Exercise description | Down to the last line, reproduce the data below exactly.

Given records |
┌──
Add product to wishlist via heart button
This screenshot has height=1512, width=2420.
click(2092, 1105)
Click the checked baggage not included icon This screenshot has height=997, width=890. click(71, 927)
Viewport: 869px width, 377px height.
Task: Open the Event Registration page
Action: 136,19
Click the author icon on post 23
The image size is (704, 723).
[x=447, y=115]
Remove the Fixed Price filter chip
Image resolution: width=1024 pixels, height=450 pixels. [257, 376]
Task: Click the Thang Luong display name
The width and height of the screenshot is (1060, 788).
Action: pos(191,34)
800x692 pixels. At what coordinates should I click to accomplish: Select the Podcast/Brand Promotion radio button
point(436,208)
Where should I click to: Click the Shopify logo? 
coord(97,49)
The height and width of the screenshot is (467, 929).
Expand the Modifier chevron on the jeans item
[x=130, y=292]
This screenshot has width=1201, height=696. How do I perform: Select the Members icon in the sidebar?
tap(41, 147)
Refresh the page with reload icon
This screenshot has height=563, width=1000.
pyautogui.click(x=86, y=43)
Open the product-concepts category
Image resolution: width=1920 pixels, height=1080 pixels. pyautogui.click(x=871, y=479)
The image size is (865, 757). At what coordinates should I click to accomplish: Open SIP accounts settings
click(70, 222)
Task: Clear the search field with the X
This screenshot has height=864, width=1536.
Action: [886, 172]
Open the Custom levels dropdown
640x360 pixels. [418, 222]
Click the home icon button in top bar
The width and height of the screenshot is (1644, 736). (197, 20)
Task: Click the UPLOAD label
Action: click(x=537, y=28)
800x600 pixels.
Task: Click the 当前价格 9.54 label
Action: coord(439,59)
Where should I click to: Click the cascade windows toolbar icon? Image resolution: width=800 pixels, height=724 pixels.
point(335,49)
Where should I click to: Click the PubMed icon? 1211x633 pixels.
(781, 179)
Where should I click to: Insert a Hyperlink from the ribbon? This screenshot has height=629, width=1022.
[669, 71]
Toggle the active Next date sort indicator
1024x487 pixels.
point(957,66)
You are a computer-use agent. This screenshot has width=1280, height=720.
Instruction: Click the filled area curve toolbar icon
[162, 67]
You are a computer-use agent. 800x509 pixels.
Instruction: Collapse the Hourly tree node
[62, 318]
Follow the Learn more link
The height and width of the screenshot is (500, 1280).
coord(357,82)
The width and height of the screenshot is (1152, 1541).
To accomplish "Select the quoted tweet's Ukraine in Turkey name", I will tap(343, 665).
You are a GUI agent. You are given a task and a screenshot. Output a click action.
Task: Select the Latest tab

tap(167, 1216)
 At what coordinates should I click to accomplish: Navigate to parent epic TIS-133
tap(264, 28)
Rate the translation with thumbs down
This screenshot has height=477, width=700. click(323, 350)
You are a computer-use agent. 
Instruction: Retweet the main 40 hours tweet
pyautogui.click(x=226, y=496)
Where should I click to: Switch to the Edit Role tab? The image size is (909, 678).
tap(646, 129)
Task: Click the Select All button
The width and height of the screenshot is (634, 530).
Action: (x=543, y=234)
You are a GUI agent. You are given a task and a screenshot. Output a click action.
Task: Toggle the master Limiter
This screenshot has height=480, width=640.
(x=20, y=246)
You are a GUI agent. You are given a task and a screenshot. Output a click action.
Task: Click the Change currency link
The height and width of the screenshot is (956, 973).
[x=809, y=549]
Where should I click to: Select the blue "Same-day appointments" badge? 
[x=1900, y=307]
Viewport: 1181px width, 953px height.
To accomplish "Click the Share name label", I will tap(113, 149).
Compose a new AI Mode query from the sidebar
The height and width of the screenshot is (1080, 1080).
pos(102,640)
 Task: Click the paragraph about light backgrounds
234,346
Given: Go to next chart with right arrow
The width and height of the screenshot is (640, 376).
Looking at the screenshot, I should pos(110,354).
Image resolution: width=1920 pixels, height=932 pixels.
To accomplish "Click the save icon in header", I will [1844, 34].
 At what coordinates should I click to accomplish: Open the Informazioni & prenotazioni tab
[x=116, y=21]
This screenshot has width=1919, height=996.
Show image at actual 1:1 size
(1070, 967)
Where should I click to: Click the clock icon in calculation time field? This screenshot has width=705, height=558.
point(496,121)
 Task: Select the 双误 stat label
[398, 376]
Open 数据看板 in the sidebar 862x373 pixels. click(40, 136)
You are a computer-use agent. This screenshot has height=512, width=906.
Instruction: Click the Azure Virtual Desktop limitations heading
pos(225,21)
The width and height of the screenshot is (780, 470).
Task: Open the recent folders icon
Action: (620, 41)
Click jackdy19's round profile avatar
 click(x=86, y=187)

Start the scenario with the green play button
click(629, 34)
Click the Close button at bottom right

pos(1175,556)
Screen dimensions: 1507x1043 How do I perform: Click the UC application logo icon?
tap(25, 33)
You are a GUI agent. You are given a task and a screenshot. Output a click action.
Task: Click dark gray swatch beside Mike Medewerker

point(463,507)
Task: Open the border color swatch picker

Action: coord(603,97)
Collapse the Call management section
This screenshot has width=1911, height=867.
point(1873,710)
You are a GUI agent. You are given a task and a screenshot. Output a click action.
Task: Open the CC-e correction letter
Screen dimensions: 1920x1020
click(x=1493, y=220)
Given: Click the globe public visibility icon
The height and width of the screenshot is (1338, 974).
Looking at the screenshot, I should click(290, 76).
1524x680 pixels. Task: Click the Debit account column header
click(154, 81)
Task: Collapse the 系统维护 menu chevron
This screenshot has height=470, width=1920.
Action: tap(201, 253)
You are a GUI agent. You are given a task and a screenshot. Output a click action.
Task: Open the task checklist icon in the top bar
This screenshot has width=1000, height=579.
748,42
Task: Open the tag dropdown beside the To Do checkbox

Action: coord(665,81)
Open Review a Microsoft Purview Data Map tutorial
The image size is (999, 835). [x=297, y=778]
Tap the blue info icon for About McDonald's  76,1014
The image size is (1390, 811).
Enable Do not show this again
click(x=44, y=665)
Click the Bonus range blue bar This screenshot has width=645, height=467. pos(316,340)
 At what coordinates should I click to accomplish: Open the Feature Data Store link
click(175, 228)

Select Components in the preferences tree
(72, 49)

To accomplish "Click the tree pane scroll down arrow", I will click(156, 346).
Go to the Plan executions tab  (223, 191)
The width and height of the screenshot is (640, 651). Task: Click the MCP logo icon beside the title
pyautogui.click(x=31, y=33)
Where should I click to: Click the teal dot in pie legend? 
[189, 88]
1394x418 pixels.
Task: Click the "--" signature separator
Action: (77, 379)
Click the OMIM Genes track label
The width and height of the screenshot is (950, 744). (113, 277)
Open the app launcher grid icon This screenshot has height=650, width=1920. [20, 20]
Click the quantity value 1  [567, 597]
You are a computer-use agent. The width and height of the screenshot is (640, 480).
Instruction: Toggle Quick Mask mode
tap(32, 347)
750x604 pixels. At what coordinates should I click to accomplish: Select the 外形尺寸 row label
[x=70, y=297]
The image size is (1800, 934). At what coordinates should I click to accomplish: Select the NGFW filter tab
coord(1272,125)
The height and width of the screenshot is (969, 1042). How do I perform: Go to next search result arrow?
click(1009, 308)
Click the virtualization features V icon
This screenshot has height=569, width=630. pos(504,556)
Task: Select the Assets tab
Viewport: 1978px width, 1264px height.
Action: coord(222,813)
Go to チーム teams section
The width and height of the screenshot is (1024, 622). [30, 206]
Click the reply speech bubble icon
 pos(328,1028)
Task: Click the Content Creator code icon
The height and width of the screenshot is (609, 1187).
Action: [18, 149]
└──
Output of the task |
Add product to wishlist via heart button
This screenshot has height=1512, width=2420.
click(2092, 1105)
Click the checked baggage not included icon This screenshot has height=997, width=890. click(71, 927)
Viewport: 869px width, 377px height.
Task: Open the Event Registration page
Action: 136,19
Click the author icon on post 23
The image size is (704, 723).
[x=447, y=115]
Remove the Fixed Price filter chip
Image resolution: width=1024 pixels, height=450 pixels. [257, 376]
Task: Click the Thang Luong display name
The width and height of the screenshot is (1060, 788).
Action: pos(191,34)
800x692 pixels. At what coordinates should I click to accomplish: Select the Podcast/Brand Promotion radio button
point(436,208)
Where should I click to: Click the Shopify logo? 
coord(97,49)
The height and width of the screenshot is (467, 929).
Expand the Modifier chevron on the jeans item
[x=130, y=292]
This screenshot has width=1201, height=696. How do I perform: Select the Members icon in the sidebar?
tap(41, 147)
Refresh the page with reload icon
This screenshot has height=563, width=1000.
pyautogui.click(x=86, y=43)
Open the product-concepts category
Image resolution: width=1920 pixels, height=1080 pixels. pyautogui.click(x=871, y=479)
The image size is (865, 757). At what coordinates should I click to accomplish: Open SIP accounts settings
click(70, 222)
Task: Clear the search field with the X
This screenshot has height=864, width=1536.
Action: [886, 172]
Open the Custom levels dropdown
640x360 pixels. [418, 222]
Click the home icon button in top bar
The width and height of the screenshot is (1644, 736). (197, 20)
Task: Click the UPLOAD label
Action: click(x=537, y=28)
800x600 pixels.
Task: Click the 当前价格 9.54 label
Action: coord(439,59)
Where should I click to: Click the cascade windows toolbar icon? Image resolution: width=800 pixels, height=724 pixels.
point(335,49)
Where should I click to: Click the PubMed icon? 1211x633 pixels.
(781, 179)
Where should I click to: Insert a Hyperlink from the ribbon? This screenshot has height=629, width=1022.
[669, 71]
Toggle the active Next date sort indicator
1024x487 pixels.
point(957,66)
You are a computer-use agent. This screenshot has width=1280, height=720.
Instruction: Click the filled area curve toolbar icon
[162, 67]
You are a computer-use agent. 800x509 pixels.
Instruction: Collapse the Hourly tree node
[62, 318]
Follow the Learn more link
The height and width of the screenshot is (500, 1280).
coord(357,82)
The width and height of the screenshot is (1152, 1541).
To accomplish "Select the quoted tweet's Ukraine in Turkey name", I will tap(343, 665).
You are a GUI agent. You are given a task and a screenshot. Output a click action.
Task: Select the Latest tab

tap(167, 1216)
 At what coordinates should I click to accomplish: Navigate to parent epic TIS-133
tap(264, 28)
Rate the translation with thumbs down
This screenshot has height=477, width=700. click(323, 350)
You are a computer-use agent. 
Instruction: Retweet the main 40 hours tweet
pyautogui.click(x=226, y=496)
Where should I click to: Switch to the Edit Role tab? The image size is (909, 678).
tap(646, 129)
Task: Click the Select All button
The width and height of the screenshot is (634, 530).
Action: (x=543, y=234)
You are a GUI agent. You are given a task and a screenshot. Output a click action.
Task: Toggle the master Limiter
This screenshot has height=480, width=640.
(x=20, y=246)
You are a GUI agent. You are given a task and a screenshot. Output a click action.
Task: Click the Change currency link
The height and width of the screenshot is (956, 973).
[x=809, y=549]
Where should I click to: Select the blue "Same-day appointments" badge? 
[x=1900, y=307]
Viewport: 1181px width, 953px height.
To accomplish "Click the Share name label", I will tap(113, 149).
Compose a new AI Mode query from the sidebar
The height and width of the screenshot is (1080, 1080).
pos(102,640)
 Task: Click the paragraph about light backgrounds
234,346
Given: Go to next chart with right arrow
The width and height of the screenshot is (640, 376).
Looking at the screenshot, I should pos(110,354).
Image resolution: width=1920 pixels, height=932 pixels.
To accomplish "Click the save icon in header", I will [1844, 34].
 At what coordinates should I click to accomplish: Open the Informazioni & prenotazioni tab
[x=116, y=21]
This screenshot has width=1919, height=996.
Show image at actual 1:1 size
(1070, 967)
Where should I click to: Click the clock icon in calculation time field? This screenshot has width=705, height=558.
point(496,121)
 Task: Select the 双误 stat label
[398, 376]
Open 数据看板 in the sidebar 862x373 pixels. click(40, 136)
You are a computer-use agent. This screenshot has height=512, width=906.
Instruction: Click the Azure Virtual Desktop limitations heading
pos(225,21)
The width and height of the screenshot is (780, 470).
Task: Open the recent folders icon
Action: (620, 41)
Click jackdy19's round profile avatar
 click(x=86, y=187)

Start the scenario with the green play button
click(629, 34)
Click the Close button at bottom right

pos(1175,556)
Screen dimensions: 1507x1043 How do I perform: Click the UC application logo icon?
tap(25, 33)
You are a GUI agent. You are given a task and a screenshot. Output a click action.
Task: Click dark gray swatch beside Mike Medewerker

point(463,507)
Task: Open the border color swatch picker

Action: coord(603,97)
Collapse the Call management section
This screenshot has width=1911, height=867.
point(1873,710)
You are a GUI agent. You are given a task and a screenshot. Output a click action.
Task: Open the CC-e correction letter
Screen dimensions: 1920x1020
click(x=1493, y=220)
Given: Click the globe public visibility icon
The height and width of the screenshot is (1338, 974).
Looking at the screenshot, I should click(290, 76).
1524x680 pixels. Task: Click the Debit account column header
click(154, 81)
Task: Collapse the 系统维护 menu chevron
This screenshot has height=470, width=1920.
Action: tap(201, 253)
You are a GUI agent. You are given a task and a screenshot. Output a click action.
Task: Open the task checklist icon in the top bar
This screenshot has width=1000, height=579.
748,42
Task: Open the tag dropdown beside the To Do checkbox

Action: coord(665,81)
Open Review a Microsoft Purview Data Map tutorial
The image size is (999, 835). [x=297, y=778]
Tap the blue info icon for About McDonald's  76,1014
The image size is (1390, 811).
Enable Do not show this again
click(x=44, y=665)
Click the Bonus range blue bar This screenshot has width=645, height=467. pos(316,340)
 At what coordinates should I click to accomplish: Open the Feature Data Store link
click(175, 228)

Select Components in the preferences tree
(72, 49)

To accomplish "Click the tree pane scroll down arrow", I will click(156, 346).
Go to the Plan executions tab  (223, 191)
The width and height of the screenshot is (640, 651). Task: Click the MCP logo icon beside the title
pyautogui.click(x=31, y=33)
Where should I click to: Click the teal dot in pie legend? 
[189, 88]
1394x418 pixels.
Task: Click the "--" signature separator
Action: (77, 379)
Click the OMIM Genes track label
The width and height of the screenshot is (950, 744). (113, 277)
Open the app launcher grid icon This screenshot has height=650, width=1920. [20, 20]
Click the quantity value 1  [567, 597]
You are a computer-use agent. The width and height of the screenshot is (640, 480).
Instruction: Toggle Quick Mask mode
tap(32, 347)
750x604 pixels. At what coordinates should I click to accomplish: Select the 外形尺寸 row label
[x=70, y=297]
The image size is (1800, 934). At what coordinates should I click to accomplish: Select the NGFW filter tab
coord(1272,125)
The height and width of the screenshot is (969, 1042). How do I perform: Go to next search result arrow?
click(1009, 308)
Click the virtualization features V icon
This screenshot has height=569, width=630. pos(504,556)
Task: Select the Assets tab
Viewport: 1978px width, 1264px height.
Action: coord(222,813)
Go to チーム teams section
The width and height of the screenshot is (1024, 622). [30, 206]
Click the reply speech bubble icon
 pos(328,1028)
Task: Click the Content Creator code icon
The height and width of the screenshot is (609, 1187).
Action: [18, 149]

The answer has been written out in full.